We tend to think about how we live in the world in one of two ways.  Either you can be a victim of your circumstances or you can be a hero who rises above your circumstances.  We will either be mere products of our environment or we will draw upon powers hidden deep within us to overcome the forces that confront us.
So, we might have compassion for the abused or neglected child who grows up to be cynical, self-absorbed, and mistrustful.  His or her background, we say, explains a lot.  
By the same sort of logic, we might admire a person with a similar personal history who became emotionally generous, good-natured, and devoted to community service.  We credit his or her inner reserves of optimism or perseverance.
March Chagall’s “The Creation of Man”

The world shapes us or we shape ourselves.
Now that we’ve thought about what it means to listen to Jesus, we see that there is another alternative.  The risen Christ shapes us in ways that defy social scientific explanation and that exceed even the highest estimations of human freedom.
Let me give you an example.  You may have heard of Joni Eareckson Tada.  Just in case you haven’t, let me introduce her to you by reading an excerpt from a Facebook page:
Tada was born in 1949 in Baltimore, Maryland, the youngest of four daughters.

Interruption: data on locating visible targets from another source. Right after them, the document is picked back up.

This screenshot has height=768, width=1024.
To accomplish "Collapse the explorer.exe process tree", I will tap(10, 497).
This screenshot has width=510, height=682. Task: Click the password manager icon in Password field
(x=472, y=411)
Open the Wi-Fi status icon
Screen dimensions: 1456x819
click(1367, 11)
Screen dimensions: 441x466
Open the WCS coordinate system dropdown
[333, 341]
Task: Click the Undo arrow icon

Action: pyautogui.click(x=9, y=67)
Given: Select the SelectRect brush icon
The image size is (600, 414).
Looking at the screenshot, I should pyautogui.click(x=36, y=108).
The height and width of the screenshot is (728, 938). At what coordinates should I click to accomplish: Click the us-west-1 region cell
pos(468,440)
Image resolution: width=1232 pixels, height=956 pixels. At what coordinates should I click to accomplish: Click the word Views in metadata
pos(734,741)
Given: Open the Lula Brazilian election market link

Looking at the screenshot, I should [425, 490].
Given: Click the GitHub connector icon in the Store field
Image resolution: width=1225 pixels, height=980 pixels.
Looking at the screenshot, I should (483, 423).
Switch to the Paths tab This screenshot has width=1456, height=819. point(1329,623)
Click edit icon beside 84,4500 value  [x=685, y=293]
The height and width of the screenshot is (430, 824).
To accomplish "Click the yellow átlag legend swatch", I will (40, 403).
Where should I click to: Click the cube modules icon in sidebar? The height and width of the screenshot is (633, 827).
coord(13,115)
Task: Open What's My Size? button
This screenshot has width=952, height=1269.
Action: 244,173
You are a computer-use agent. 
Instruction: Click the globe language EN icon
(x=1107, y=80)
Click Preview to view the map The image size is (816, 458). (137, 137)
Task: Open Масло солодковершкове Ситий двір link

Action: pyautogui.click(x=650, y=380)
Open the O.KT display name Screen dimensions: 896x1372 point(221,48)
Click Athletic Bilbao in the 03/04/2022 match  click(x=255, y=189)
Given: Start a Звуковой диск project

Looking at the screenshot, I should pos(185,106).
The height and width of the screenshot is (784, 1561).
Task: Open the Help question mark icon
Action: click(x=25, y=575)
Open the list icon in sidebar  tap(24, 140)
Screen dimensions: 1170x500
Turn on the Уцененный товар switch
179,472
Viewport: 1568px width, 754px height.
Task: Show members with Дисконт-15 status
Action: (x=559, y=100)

As a teenager, Tada enjoyed riding horses, hiking, tennis, and swimming. On July 30, 1967, she dove into Chesapeake Bay after misjudging the shallowness of the water. She suffered a fracture between the fourth and fifth cervical levels and became a quadriplegic, paralyzed from the shoulders down.
During her two years of rehabilitation, according to her autobiography, she experienced anger, depression, suicidal thoughts, and religious doubts. However, Tada learned to paint with a brush between her teeth, and began selling her artwork. To date, she has written over forty books, recorded several musical albums, starred in an autobiographical movie of her life, and is an advocate for disabled people.
What this blurb omits is that Joni’s life was transformed by her encounter with the risen Christ.  She did not draw on a her own grit and determination to overcome adversity.  She received life, a new kind of life, by accepting the resurrection as Christ’s gift of new life for her.
Jesus changed Joni into a force to be reckoned with.  From a wheelchair she has become the hands, the feet, and the voice of joy from sorrow, healing from injury, and life from death.  Eternal life overflows from Joni, and the world around her resonates with it.
Our impact on the world may not be quite so broadly recognized, but it is no less dramatic and far-reaching.  When we invite the lonely kid to sit with us at lunch, give the scoundrel a second chance, or refuse to take extra when others do not have enough, the eternal life welling up in us begins to get a foothold in our ruined world.
Listening to Jesus is much more than the passive act of hearing.  When we listen to Jesus, he changes who we are.  And who we are through him changes the world.
This sermon was preached at Christ Church, Bastrop, Louisiana.